I like how Boebert has been dead silent since election night. She takes the lead and then she all of a sudden appears. Too bad that the most populous county in her district still has several thousand ballots still to be counted. There's a 50/50 chance she loses
Yes, I was far off my prediction no doubt about it. BUT, they control the House and have a change for the Senate. So IF that happens than that is even better in my view since i'm one who hates trump and wants him out of the picture.
The reports I was reading was that the guessing was she was going to lose because of the two counties remaining in her district, they argued Pueblo, the bigger of the two, was blue, although Mesa was red. I have no idea if the source articles were accurate, though.
https://thehill.com/homenews/house/3728323-boebert-trails-by-62-votes-in-razor-tight-colorado-race/ This is one of the articles, which might help.
Day 3 of counting, and so far Dems have flipped two Governor and one Senate seat blue…. Pubs have flipped … ZERO. Still a chance, but this has to be disappointing… no matter what Trump says….
My prediction: Pubs flip Nevada, lose in Arizona, and control of the Senate comes down to Georgia... AGAIN. And in that runoff, I think turnout will be great on both sides, but liberal enthusiasm for Warnock wins out over conservative apathy for Walker. Warnock wins the runoff in a close one, Democrats keep control of the Senate.

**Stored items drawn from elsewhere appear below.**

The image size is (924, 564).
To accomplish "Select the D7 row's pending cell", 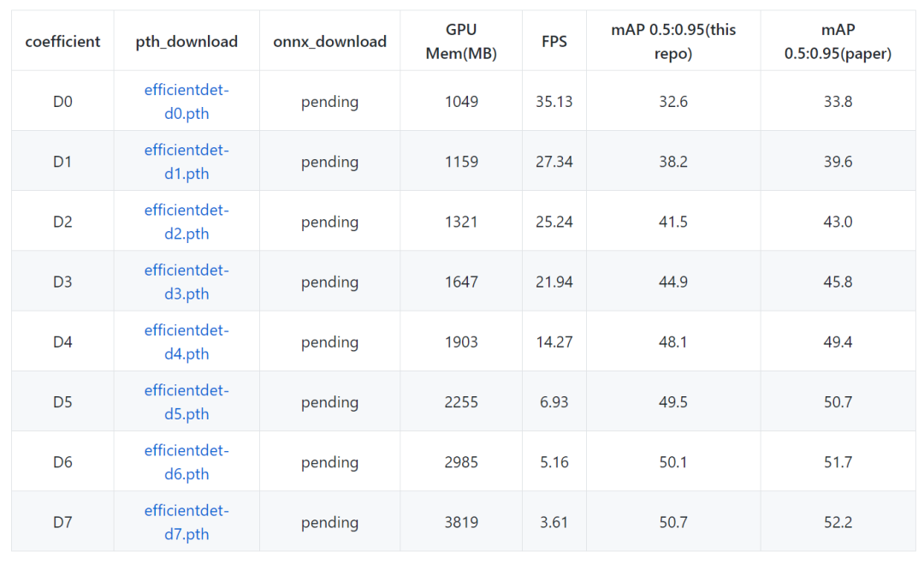I will [329, 522].

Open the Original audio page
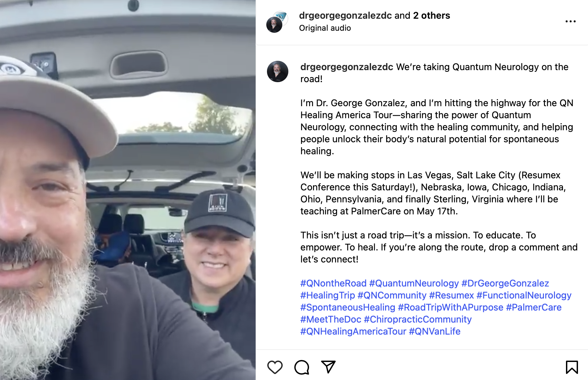pyautogui.click(x=325, y=28)

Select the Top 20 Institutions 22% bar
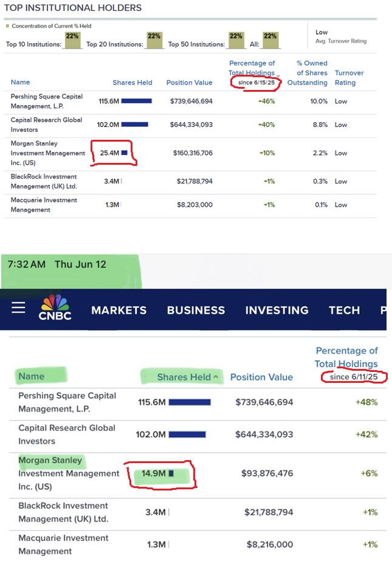pyautogui.click(x=154, y=40)
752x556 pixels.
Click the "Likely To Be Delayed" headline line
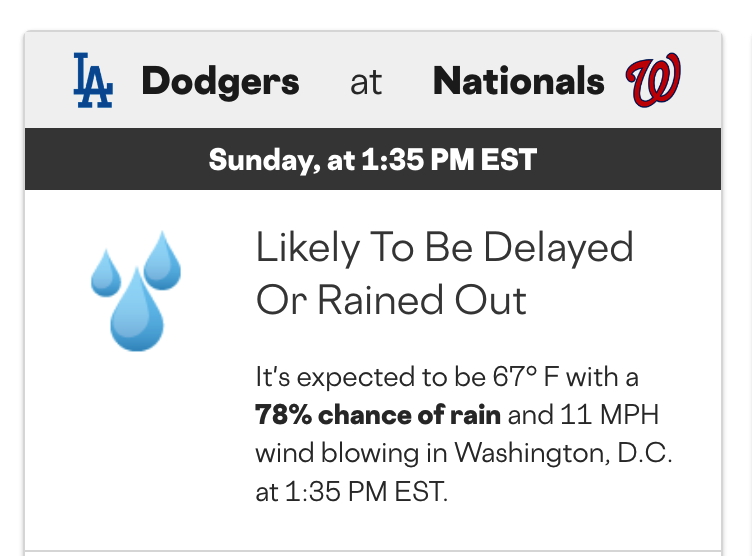(444, 248)
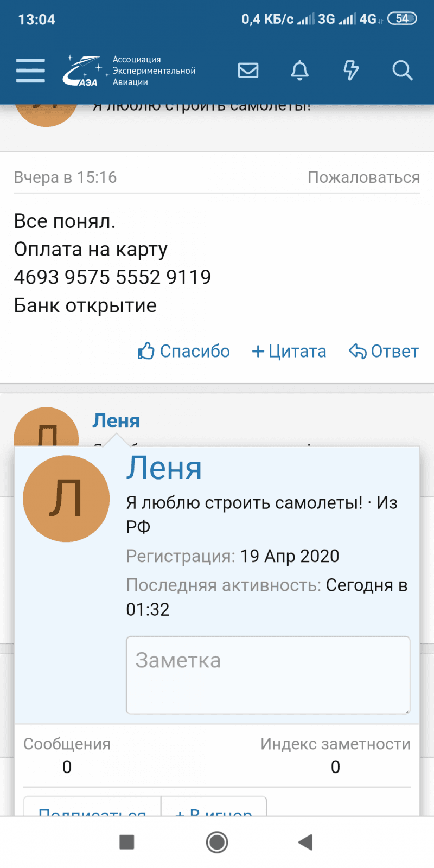434x868 pixels.
Task: Check notifications via the bell icon
Action: [300, 71]
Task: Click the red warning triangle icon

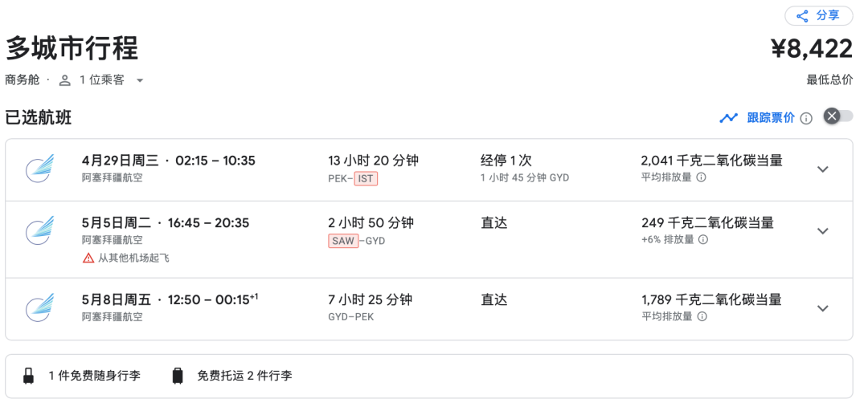Action: (x=88, y=258)
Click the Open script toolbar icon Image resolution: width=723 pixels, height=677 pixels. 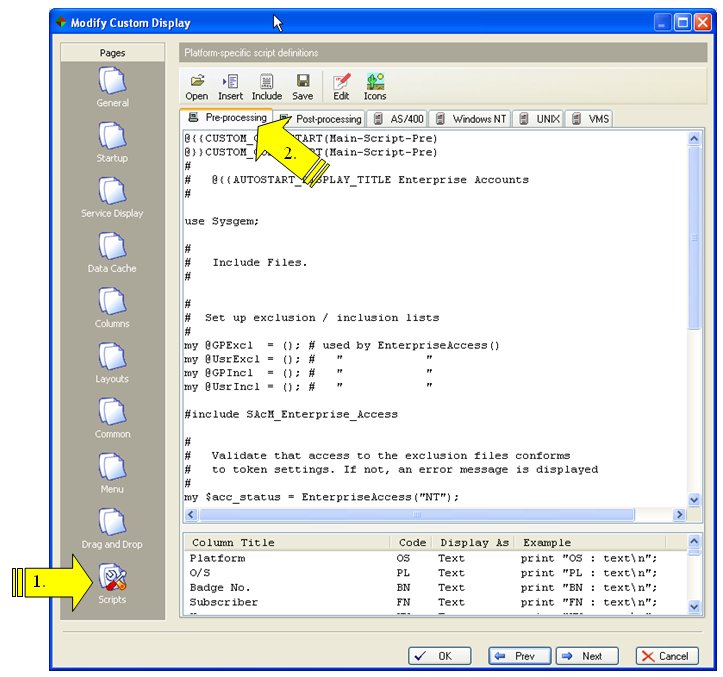tap(197, 86)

The irony is that if the Democratic Party in New York was able to get away with the same type of extreme gerrymandering employed by DeSantis in Florida the Democrats may very well have held the House. Their attempt was rebuffed by the courts with an independent special master redrawing the boundaries in a manner that tended to favor Republicans. Republicans pick up 3 New York House seats with Long Island sweep and defeat of DCCC chair
This is one of the reasons why the GOP should be careful what they wish for pushing the Independent State Legislature concept. There are far more independent districting commissions/anti-gerrymandering rules in blue states than red states. And even where a red state has anti-gerrymandering rules, like Florida, the state courts generally ignore them, in contrast to blue states like New York that do actually enforce those rules. The upshot is that the Republicans are already pretty close to maxed out on potential gains from gerrymandering. Even a computer-perfect map would only net them maybe a handful of seats. Meanwhile, Democrats have a lot of room to improve in New York, California, etc.